INSTRUCTIONS TO FOLLOW:
Every record must be retyped exactly as it reads.

Source data:
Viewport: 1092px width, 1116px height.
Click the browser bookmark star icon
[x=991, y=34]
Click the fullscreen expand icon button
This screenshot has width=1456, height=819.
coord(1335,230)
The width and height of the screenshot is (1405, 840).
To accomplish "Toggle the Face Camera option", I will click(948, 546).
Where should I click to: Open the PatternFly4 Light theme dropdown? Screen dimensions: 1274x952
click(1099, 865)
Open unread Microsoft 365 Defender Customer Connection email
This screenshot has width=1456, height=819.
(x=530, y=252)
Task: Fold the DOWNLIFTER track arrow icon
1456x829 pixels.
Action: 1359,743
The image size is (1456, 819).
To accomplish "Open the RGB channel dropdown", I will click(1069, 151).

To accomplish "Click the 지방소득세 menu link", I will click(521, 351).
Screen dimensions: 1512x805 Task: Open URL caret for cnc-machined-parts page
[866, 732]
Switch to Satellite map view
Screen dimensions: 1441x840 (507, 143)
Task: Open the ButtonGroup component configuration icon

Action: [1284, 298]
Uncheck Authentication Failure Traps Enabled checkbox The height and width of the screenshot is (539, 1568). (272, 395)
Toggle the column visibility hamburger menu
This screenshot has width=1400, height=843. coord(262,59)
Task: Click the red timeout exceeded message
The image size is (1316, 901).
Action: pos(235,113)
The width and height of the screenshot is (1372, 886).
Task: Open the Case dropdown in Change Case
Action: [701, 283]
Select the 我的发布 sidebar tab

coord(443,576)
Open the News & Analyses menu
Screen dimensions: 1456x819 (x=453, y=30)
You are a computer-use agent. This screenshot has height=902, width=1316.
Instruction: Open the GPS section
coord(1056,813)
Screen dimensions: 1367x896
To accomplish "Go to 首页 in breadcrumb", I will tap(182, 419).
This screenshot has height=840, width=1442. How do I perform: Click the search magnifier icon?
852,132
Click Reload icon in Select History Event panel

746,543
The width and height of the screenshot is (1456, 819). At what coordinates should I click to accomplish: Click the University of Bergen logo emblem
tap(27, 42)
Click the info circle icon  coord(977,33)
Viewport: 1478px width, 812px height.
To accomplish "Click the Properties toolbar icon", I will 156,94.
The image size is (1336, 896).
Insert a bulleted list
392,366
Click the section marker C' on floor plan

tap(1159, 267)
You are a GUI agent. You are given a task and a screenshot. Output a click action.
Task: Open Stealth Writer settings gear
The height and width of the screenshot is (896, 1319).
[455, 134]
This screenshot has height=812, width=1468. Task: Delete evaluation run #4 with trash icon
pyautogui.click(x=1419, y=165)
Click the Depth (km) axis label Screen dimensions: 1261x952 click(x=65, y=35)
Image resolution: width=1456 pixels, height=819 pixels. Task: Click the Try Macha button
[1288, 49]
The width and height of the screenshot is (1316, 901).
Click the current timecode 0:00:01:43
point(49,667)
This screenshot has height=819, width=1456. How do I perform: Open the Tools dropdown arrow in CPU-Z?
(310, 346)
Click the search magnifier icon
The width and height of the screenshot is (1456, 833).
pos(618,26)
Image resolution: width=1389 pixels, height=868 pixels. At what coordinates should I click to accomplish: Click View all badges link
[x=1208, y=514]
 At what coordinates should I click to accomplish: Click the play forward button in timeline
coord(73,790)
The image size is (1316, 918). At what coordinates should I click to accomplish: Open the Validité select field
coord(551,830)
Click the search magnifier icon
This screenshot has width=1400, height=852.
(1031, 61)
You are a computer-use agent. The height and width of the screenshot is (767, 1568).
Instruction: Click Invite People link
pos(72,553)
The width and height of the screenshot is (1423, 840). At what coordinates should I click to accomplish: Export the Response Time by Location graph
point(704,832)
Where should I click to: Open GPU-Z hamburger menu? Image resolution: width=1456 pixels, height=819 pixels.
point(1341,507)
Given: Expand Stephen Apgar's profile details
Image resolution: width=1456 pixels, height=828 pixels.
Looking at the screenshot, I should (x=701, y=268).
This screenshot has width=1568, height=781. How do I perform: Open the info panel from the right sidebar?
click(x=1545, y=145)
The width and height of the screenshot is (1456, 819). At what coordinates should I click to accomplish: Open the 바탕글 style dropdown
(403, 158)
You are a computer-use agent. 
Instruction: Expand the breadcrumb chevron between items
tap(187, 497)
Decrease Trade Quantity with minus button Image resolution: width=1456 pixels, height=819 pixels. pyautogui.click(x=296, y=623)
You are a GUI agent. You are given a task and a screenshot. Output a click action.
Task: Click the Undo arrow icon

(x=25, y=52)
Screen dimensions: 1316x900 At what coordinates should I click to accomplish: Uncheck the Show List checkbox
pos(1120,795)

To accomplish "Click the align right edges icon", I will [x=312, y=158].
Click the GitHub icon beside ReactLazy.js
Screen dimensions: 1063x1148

SOLUTION BELOW:
Viewport: 1092px width, 1116px height.
Click the browser bookmark star icon
[x=991, y=34]
Click the fullscreen expand icon button
This screenshot has width=1456, height=819.
coord(1335,230)
The width and height of the screenshot is (1405, 840).
To accomplish "Toggle the Face Camera option", I will click(948, 546).
Where should I click to: Open the PatternFly4 Light theme dropdown? Screen dimensions: 1274x952
click(1099, 865)
Open unread Microsoft 365 Defender Customer Connection email
This screenshot has width=1456, height=819.
(x=530, y=252)
Task: Fold the DOWNLIFTER track arrow icon
1456x829 pixels.
Action: 1359,743
The image size is (1456, 819).
To accomplish "Open the RGB channel dropdown", I will click(1069, 151).

To accomplish "Click the 지방소득세 menu link", I will click(521, 351).
Screen dimensions: 1512x805 Task: Open URL caret for cnc-machined-parts page
[866, 732]
Switch to Satellite map view
Screen dimensions: 1441x840 (507, 143)
Task: Open the ButtonGroup component configuration icon

Action: [1284, 298]
Uncheck Authentication Failure Traps Enabled checkbox The height and width of the screenshot is (539, 1568). (272, 395)
Toggle the column visibility hamburger menu
This screenshot has width=1400, height=843. coord(262,59)
Task: Click the red timeout exceeded message
The image size is (1316, 901).
Action: pos(235,113)
The width and height of the screenshot is (1372, 886).
Task: Open the Case dropdown in Change Case
Action: [701, 283]
Select the 我的发布 sidebar tab

coord(443,576)
Open the News & Analyses menu
Screen dimensions: 1456x819 (x=453, y=30)
You are a computer-use agent. This screenshot has height=902, width=1316.
Instruction: Open the GPS section
coord(1056,813)
Screen dimensions: 1367x896
To accomplish "Go to 首页 in breadcrumb", I will tap(182, 419).
This screenshot has height=840, width=1442. How do I perform: Click the search magnifier icon?
852,132
Click Reload icon in Select History Event panel

746,543
The width and height of the screenshot is (1456, 819). At what coordinates should I click to accomplish: Click the University of Bergen logo emblem
tap(27, 42)
Click the info circle icon  coord(977,33)
Viewport: 1478px width, 812px height.
To accomplish "Click the Properties toolbar icon", I will 156,94.
The image size is (1336, 896).
Insert a bulleted list
392,366
Click the section marker C' on floor plan

tap(1159, 267)
You are a GUI agent. You are given a task and a screenshot. Output a click action.
Task: Open Stealth Writer settings gear
The height and width of the screenshot is (896, 1319).
[455, 134]
This screenshot has height=812, width=1468. Task: Delete evaluation run #4 with trash icon
pyautogui.click(x=1419, y=165)
Click the Depth (km) axis label Screen dimensions: 1261x952 click(x=65, y=35)
Image resolution: width=1456 pixels, height=819 pixels. Task: Click the Try Macha button
[1288, 49]
The width and height of the screenshot is (1316, 901).
Click the current timecode 0:00:01:43
point(49,667)
This screenshot has height=819, width=1456. How do I perform: Open the Tools dropdown arrow in CPU-Z?
(310, 346)
Click the search magnifier icon
The width and height of the screenshot is (1456, 833).
pos(618,26)
Image resolution: width=1389 pixels, height=868 pixels. At what coordinates should I click to accomplish: Click View all badges link
[x=1208, y=514]
 At what coordinates should I click to accomplish: Click the play forward button in timeline
coord(73,790)
The image size is (1316, 918). At what coordinates should I click to accomplish: Open the Validité select field
coord(551,830)
Click the search magnifier icon
This screenshot has width=1400, height=852.
(1031, 61)
You are a computer-use agent. The height and width of the screenshot is (767, 1568).
Instruction: Click Invite People link
pos(72,553)
The width and height of the screenshot is (1423, 840). At what coordinates should I click to accomplish: Export the Response Time by Location graph
point(704,832)
Where should I click to: Open GPU-Z hamburger menu? Image resolution: width=1456 pixels, height=819 pixels.
point(1341,507)
Given: Expand Stephen Apgar's profile details
Image resolution: width=1456 pixels, height=828 pixels.
Looking at the screenshot, I should (x=701, y=268).
This screenshot has width=1568, height=781. How do I perform: Open the info panel from the right sidebar?
click(x=1545, y=145)
The width and height of the screenshot is (1456, 819). At what coordinates should I click to accomplish: Open the 바탕글 style dropdown
(403, 158)
You are a computer-use agent. 
Instruction: Expand the breadcrumb chevron between items
tap(187, 497)
Decrease Trade Quantity with minus button Image resolution: width=1456 pixels, height=819 pixels. pyautogui.click(x=296, y=623)
You are a GUI agent. You are given a task and a screenshot. Output a click action.
Task: Click the Undo arrow icon

(x=25, y=52)
Screen dimensions: 1316x900 At what coordinates should I click to accomplish: Uncheck the Show List checkbox
pos(1120,795)

To accomplish "Click the align right edges icon", I will [x=312, y=158].
Click the GitHub icon beside ReactLazy.js
Screen dimensions: 1063x1148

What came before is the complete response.